##### Textauszug

Alle waren im ersten Moment sprachlos vor Freude über den großartigen Erfolg. 12.000 Euro Spendenertrag gab es noch nie, und das, obwohl der Verein „Menschen für Kinder e.V.“ und das Limburger Familienunternehmen „Schäfer Dein Bäcker“ bereits zum achten Mal mit einem Spendenbrot in der Weihnachtszeit gemeinsam Geld für eine wichtige Hilfsaktion zusammen sammeln.
Der im Januar 1996 in Braunfels gegründete Verein unterstützt nämlich kranke Kinder und Kinder in Not. Mit den Spenden werden unter anderem teure medizinische Spezialgeräte, Kinderkliniken und Hospize sowie Forschungsprojekte oder innovative Rehabilitationsansätze finanziert.
Der Vorstand, der ehrenamtlich arbeitet, hatte vor einigen Monaten Kontakt zu „Schäfer Dein Bäcker“ aufgenommen, um dem kleinen Emil Pietsch zu helfen. Der Neunjährige aus dem unteren Westerwald leidet an einer unheilbaren, sehr seltenen genetisch bedingten Stoffwechselerkrankung namens „CDG-Syndrom, Typ IA“. Infolge der Stoffwechselerkrankung ist er geistig und körperlich behindert. Insbesondere sein zu klein entwickeltes Kleinhirn schränkt ihn in der Motorik, der Sprache und der Bewegung stark ein. Er kann nicht selbstständig stehen und benötigt immer eine Gehhilfe in Form eines Walkers oder für weitere Strecken einen Rolli.

##########

Aufgabenstellung
Gib den Text über das Spendenbrot wörtlich wieder, beginnend bei „Der Vorstand, der“ und endend bei „Strecken einen Rolli.“. Die Datensätze stehen in keinem Zusammenhang mit dem Text.

##### Gespeicherte Daten

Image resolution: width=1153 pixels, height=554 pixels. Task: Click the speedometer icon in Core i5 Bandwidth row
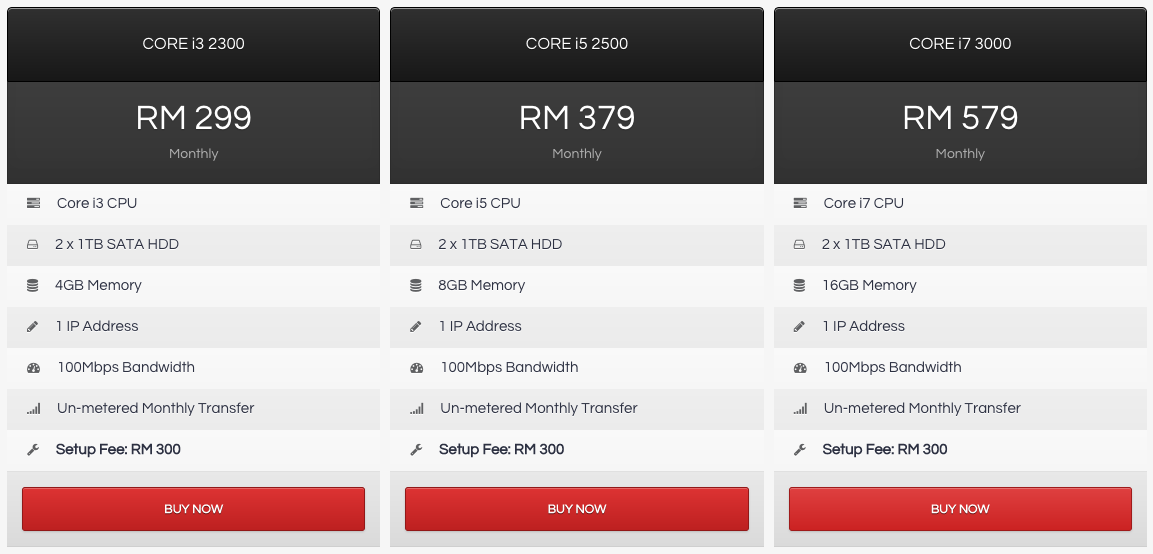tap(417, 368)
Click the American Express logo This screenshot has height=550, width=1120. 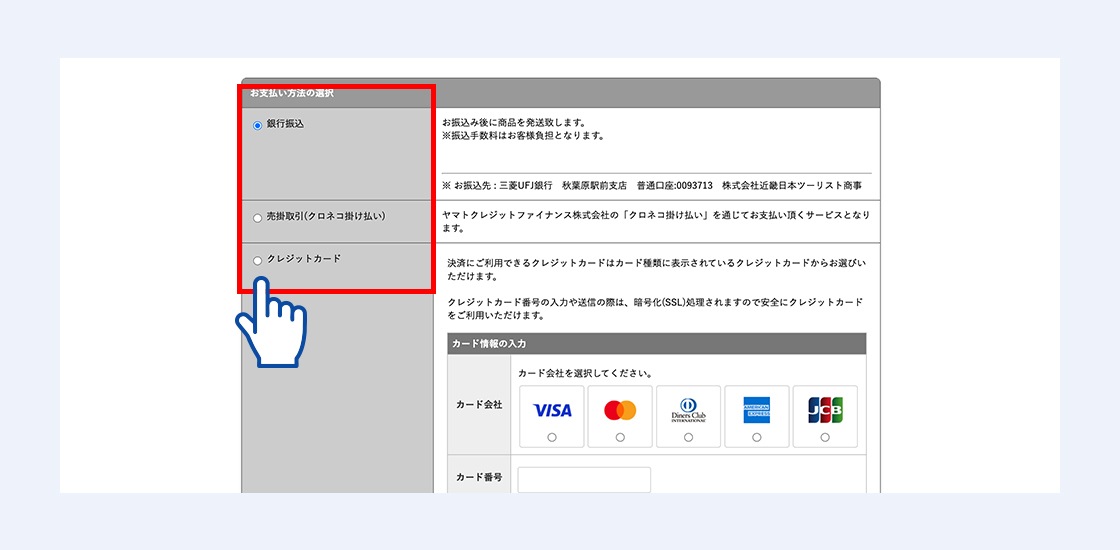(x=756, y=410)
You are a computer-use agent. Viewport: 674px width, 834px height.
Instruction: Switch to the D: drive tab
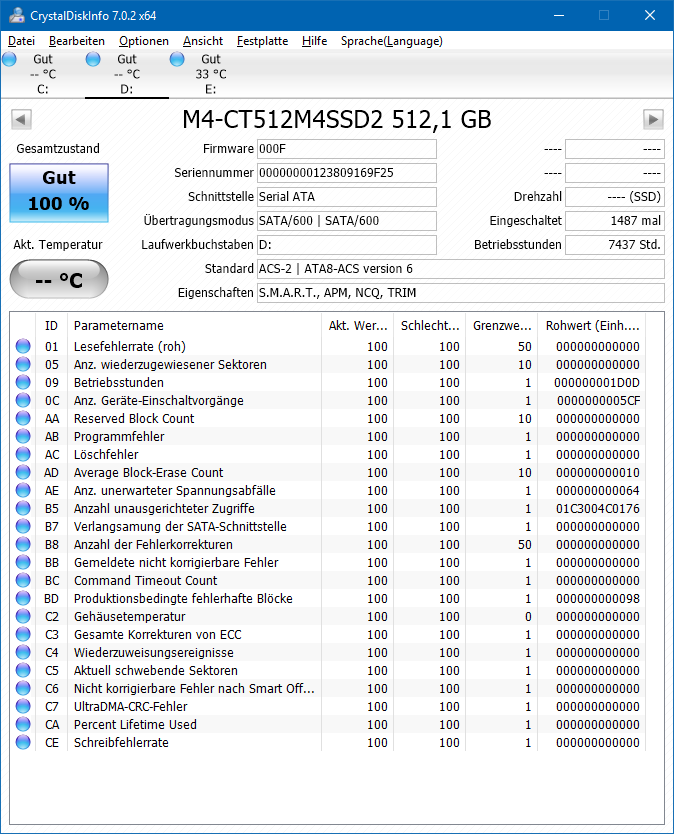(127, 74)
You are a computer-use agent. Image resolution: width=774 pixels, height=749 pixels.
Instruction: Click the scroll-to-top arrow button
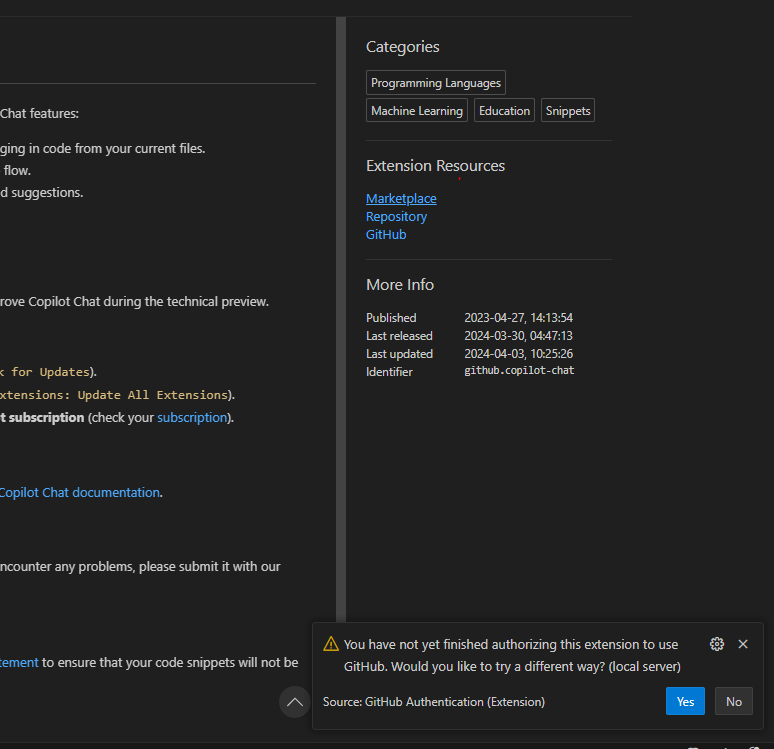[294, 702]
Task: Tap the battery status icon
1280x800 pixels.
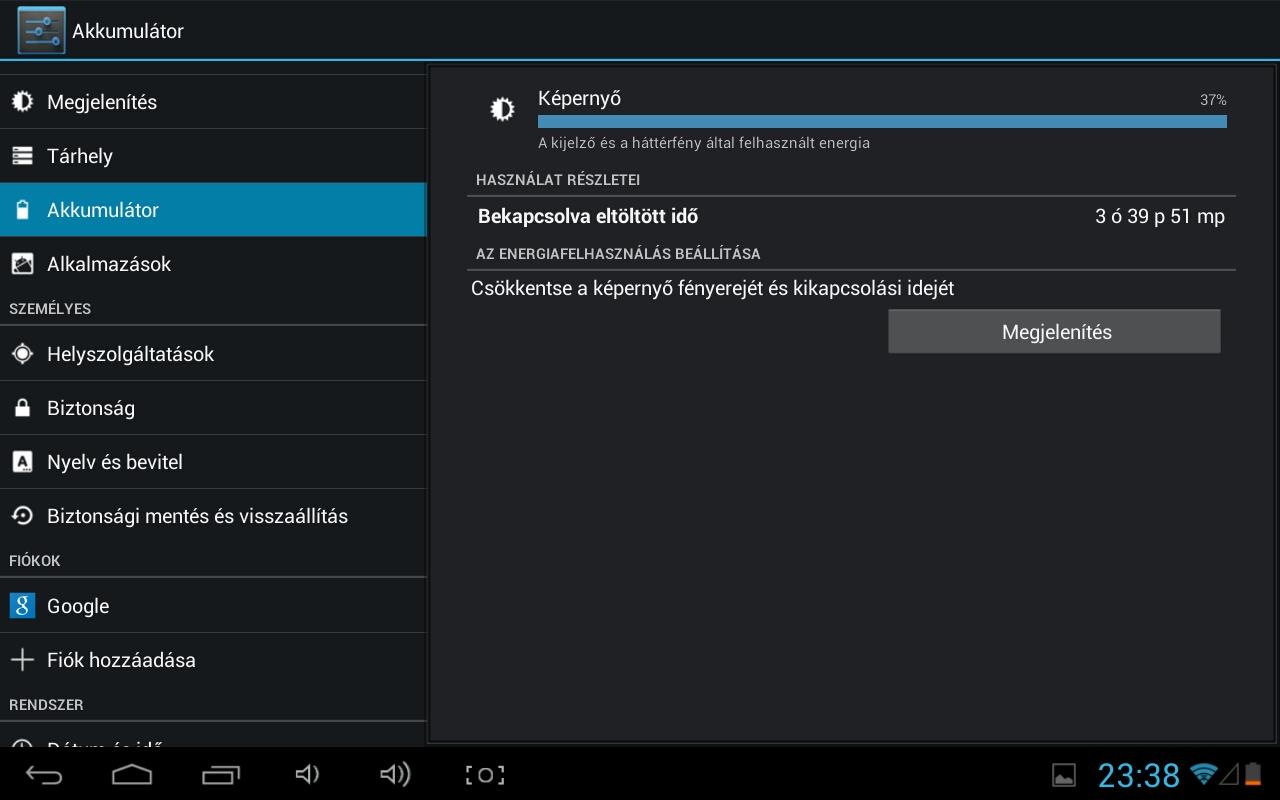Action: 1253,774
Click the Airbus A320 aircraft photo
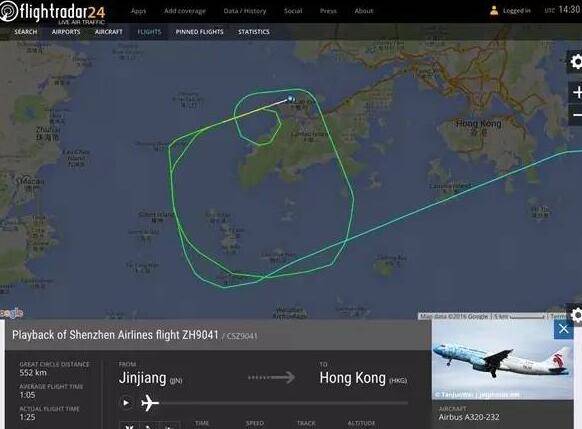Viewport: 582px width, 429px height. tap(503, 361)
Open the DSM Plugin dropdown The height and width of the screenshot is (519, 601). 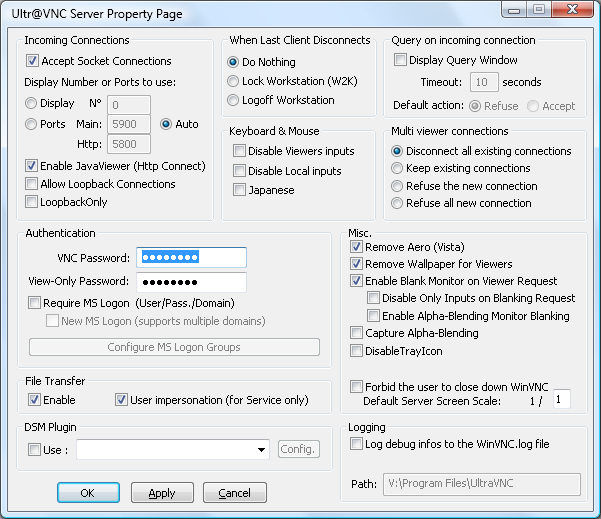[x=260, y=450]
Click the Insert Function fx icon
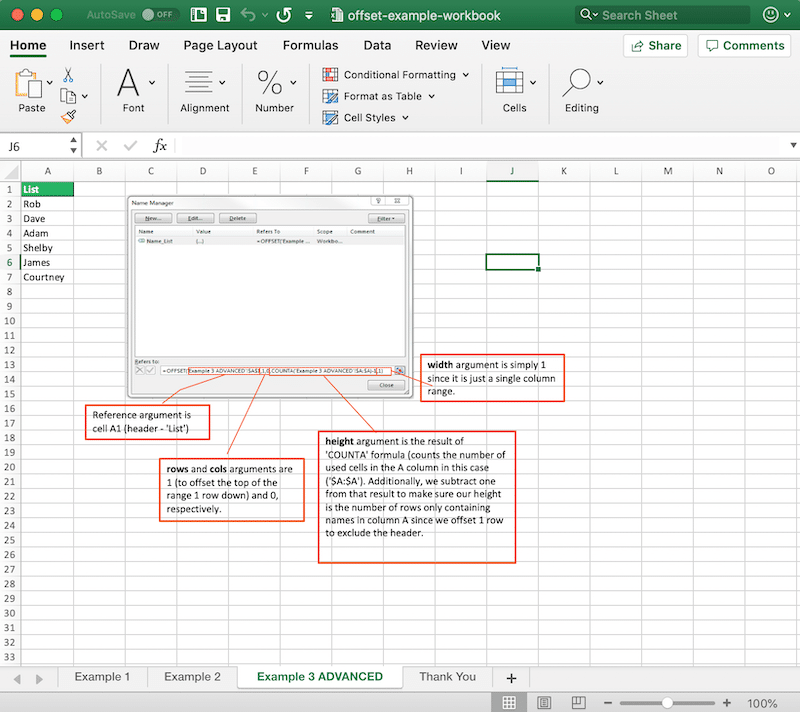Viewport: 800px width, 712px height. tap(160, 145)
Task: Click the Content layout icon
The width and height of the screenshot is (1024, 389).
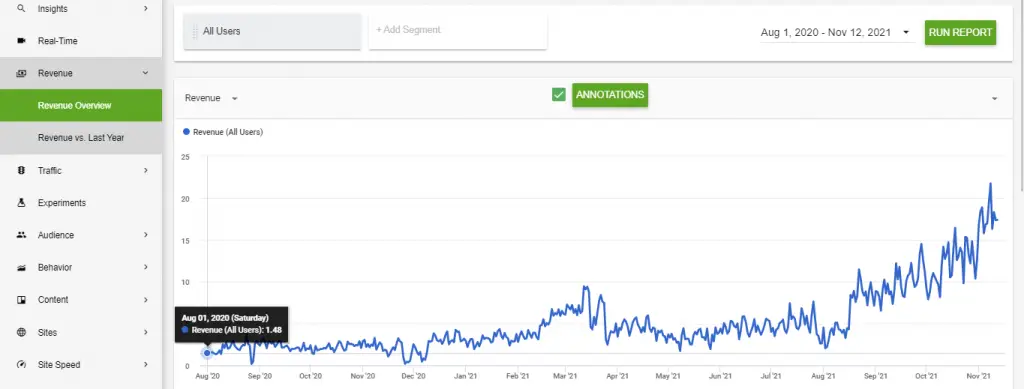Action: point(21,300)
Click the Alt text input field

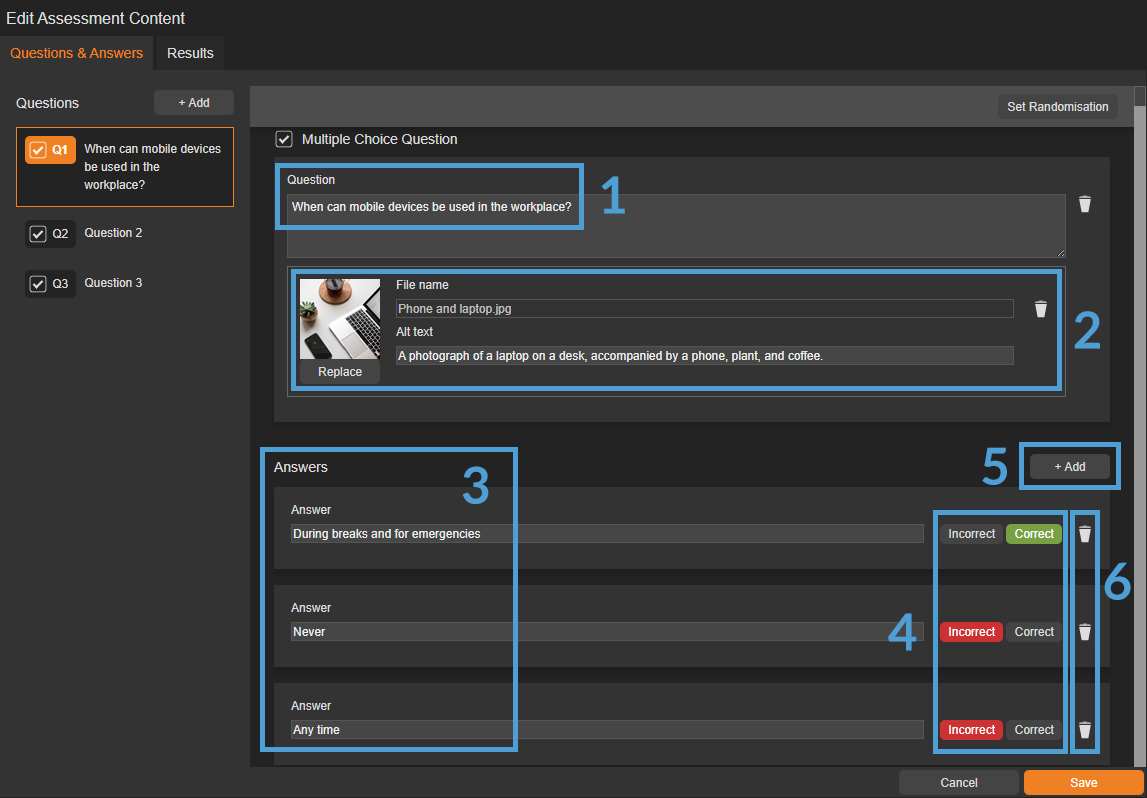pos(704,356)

##########

Antwort
Der Vorstand, der ehrenamtlich arbeitet, hatte vor einigen Monaten Kontakt zu „Schäfer Dein Bäcker“ aufgenommen, um dem kleinen Emil Pietsch zu helfen. Der Neunjährige aus dem unteren Westerwald leidet an einer unheilbaren, sehr seltenen genetisch bedingten Stoffwechselerkrankung namens „CDG-Syndrom, Typ IA“. Infolge der Stoffwechselerkrankung ist er geistig und körperlich behindert. Insbesondere sein zu klein entwickeltes Kleinhirn schränkt ihn in der Motorik, der Sprache und der Bewegung stark ein. Er kann nicht selbstständig stehen und benötigt immer eine Gehhilfe in Form eines Walkers oder für weitere Strecken einen Rolli.